The transmission in my lawn tractor failed a few months ago. I figured out the cost to replace the obvious internal parts, some were used replacements from eBay, to keep cost down. Then I found someone near me selling used complete tractor transmissions on Craigslist. I got a whole different tranny for basically the price of the parts I'd identified in mine, and just swapped the whole thing. 

Individual parts can be expensive. Entire assemblies or machines can be cheaper. Admittedly, they can be tougher to find, but it might be worth a try.


----------



## Kiss4aFrog

RedOctobyr said:


> I wouldn't want to put that kind of money into it.
> 
> Now, if you found someone selling a machine for cheap with the same augers setup, but a blown engine, that might be a good approach.


That would be my thinking too. It could be a summer project when a parts machine would be cheap. Also check after it's snowed to see who's broken what :wink2: That way you'd get more of the money you've spent back.

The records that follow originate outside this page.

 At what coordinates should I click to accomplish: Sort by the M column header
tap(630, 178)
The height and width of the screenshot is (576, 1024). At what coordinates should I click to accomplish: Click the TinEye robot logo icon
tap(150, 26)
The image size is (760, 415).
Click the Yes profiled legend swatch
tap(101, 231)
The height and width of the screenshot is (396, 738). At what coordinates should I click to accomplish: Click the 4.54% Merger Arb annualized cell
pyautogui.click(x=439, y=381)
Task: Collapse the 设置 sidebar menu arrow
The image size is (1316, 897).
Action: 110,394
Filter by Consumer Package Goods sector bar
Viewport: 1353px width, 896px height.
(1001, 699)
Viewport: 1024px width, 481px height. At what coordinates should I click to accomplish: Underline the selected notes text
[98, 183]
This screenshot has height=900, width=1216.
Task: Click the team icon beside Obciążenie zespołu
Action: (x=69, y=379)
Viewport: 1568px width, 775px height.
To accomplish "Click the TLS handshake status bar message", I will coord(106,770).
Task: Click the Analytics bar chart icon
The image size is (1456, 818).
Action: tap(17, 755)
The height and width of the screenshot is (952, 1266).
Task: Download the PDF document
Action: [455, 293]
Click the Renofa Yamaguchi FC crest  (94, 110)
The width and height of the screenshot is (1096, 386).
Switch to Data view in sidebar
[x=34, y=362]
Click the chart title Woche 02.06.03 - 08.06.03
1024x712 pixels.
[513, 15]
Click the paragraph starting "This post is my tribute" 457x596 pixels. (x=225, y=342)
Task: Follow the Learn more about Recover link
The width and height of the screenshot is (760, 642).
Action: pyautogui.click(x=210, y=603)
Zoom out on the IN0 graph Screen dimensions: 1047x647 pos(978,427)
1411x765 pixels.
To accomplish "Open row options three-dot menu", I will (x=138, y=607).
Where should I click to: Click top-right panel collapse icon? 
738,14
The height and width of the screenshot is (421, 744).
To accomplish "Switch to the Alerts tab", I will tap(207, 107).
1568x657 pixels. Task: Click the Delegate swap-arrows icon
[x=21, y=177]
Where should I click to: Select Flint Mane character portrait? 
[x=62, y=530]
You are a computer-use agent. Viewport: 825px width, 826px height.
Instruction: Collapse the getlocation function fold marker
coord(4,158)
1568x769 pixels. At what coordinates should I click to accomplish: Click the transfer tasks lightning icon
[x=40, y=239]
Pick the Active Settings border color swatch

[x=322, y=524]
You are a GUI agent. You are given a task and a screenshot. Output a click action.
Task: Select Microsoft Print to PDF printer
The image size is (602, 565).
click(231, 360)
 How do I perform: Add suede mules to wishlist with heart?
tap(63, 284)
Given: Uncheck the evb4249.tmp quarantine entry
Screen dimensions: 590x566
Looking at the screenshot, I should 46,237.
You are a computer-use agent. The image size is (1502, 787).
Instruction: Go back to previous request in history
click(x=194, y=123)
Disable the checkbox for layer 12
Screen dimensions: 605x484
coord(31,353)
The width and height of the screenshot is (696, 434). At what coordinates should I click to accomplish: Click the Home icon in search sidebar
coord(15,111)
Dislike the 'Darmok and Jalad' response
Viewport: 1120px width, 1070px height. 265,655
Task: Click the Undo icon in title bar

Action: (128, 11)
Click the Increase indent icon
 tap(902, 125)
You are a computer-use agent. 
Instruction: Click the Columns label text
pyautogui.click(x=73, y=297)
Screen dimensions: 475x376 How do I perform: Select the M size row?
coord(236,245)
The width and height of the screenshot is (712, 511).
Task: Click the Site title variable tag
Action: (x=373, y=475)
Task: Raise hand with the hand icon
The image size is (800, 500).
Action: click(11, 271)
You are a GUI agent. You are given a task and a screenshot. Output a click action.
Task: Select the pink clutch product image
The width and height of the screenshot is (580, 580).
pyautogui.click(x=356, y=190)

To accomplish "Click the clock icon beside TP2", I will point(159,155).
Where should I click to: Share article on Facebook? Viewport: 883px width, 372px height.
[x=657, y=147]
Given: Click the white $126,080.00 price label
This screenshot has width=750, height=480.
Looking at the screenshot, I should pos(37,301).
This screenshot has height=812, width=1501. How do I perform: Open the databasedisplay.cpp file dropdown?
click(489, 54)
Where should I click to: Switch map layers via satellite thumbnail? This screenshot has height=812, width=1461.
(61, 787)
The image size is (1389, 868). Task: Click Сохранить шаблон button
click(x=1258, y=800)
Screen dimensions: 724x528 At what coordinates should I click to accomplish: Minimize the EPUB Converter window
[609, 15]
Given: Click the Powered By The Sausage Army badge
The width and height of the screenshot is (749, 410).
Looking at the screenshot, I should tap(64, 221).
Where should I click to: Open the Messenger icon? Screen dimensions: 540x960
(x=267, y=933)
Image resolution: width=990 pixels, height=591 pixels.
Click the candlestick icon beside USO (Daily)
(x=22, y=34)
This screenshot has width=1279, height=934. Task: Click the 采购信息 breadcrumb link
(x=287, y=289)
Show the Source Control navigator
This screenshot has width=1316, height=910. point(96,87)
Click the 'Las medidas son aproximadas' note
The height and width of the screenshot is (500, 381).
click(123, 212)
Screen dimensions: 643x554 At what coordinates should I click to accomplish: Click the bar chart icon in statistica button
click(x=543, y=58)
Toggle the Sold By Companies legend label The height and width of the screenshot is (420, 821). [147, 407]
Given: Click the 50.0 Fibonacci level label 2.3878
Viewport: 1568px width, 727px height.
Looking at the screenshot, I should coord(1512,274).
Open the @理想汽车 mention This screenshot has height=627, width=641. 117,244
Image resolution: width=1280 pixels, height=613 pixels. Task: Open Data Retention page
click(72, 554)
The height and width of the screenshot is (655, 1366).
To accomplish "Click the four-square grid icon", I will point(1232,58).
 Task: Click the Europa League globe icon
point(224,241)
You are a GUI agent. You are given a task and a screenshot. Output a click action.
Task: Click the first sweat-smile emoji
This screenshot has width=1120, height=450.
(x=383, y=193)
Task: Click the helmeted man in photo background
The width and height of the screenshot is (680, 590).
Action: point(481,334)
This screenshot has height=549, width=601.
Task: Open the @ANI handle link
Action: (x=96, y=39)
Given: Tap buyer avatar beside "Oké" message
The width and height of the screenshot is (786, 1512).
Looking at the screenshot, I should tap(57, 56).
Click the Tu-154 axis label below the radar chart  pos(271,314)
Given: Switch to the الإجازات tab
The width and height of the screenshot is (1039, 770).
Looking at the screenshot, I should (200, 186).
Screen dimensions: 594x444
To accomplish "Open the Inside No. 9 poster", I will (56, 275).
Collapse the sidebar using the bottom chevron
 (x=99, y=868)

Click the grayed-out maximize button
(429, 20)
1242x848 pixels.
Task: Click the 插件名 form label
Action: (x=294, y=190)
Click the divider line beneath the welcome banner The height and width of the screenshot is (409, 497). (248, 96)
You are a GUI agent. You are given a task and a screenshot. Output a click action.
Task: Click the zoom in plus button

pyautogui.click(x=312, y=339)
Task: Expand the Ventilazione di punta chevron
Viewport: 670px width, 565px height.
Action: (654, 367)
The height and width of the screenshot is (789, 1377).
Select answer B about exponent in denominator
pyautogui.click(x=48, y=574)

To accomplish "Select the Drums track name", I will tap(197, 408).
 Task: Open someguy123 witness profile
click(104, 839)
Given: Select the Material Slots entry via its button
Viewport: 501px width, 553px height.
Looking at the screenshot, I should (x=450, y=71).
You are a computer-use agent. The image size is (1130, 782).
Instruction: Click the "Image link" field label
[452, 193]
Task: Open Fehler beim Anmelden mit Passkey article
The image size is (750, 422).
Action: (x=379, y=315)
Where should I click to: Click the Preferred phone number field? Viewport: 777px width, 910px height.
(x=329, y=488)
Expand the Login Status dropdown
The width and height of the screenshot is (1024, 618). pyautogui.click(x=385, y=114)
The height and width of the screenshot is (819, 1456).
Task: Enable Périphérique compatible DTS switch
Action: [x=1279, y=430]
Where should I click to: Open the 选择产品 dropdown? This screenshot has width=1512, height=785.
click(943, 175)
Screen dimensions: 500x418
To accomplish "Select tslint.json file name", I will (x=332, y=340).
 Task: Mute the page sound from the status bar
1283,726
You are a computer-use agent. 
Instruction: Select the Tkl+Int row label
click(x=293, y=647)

With your wife saying go new, I'd go new.


----------



## orangputeh

I agree with other members that suggest you find a cheap donor machine during offseason or use this one for parts depending on rest of condition.

but **** YAH!!!!! if the wife told me i would be better off getting a new one, that would be a no-brainer.

When my wife tells me that i know then she will want something new for herself.........haha


----------



## Philip Waugh

It's a Husqvarna 9-26E. 
Like I said it is in great shape otherwise -no rust and heavier steel than the NEW Chinese ones.. I bought it mainly because it is a heavy machine(I have bad shoulders and it was hard using my old one -too light) so it would go down to pavement with-out much effort.
The new one she wants me to buy is a big box Chinese model which is the same as my old one.
Been looking for used one but this make doesn't go for used very often at all. Might go to show how well they are built I guess.


----------



## micah68kj

You say it's in good condition except for the two parts. I have always used two things in a situation such as this. Craigslist and *patience* are your two best friends.


----------



## RedOctobyr

You could contact JackMels here on the forum. He repairs a lot of machines, it's possible he might have one of those gearboxes available. 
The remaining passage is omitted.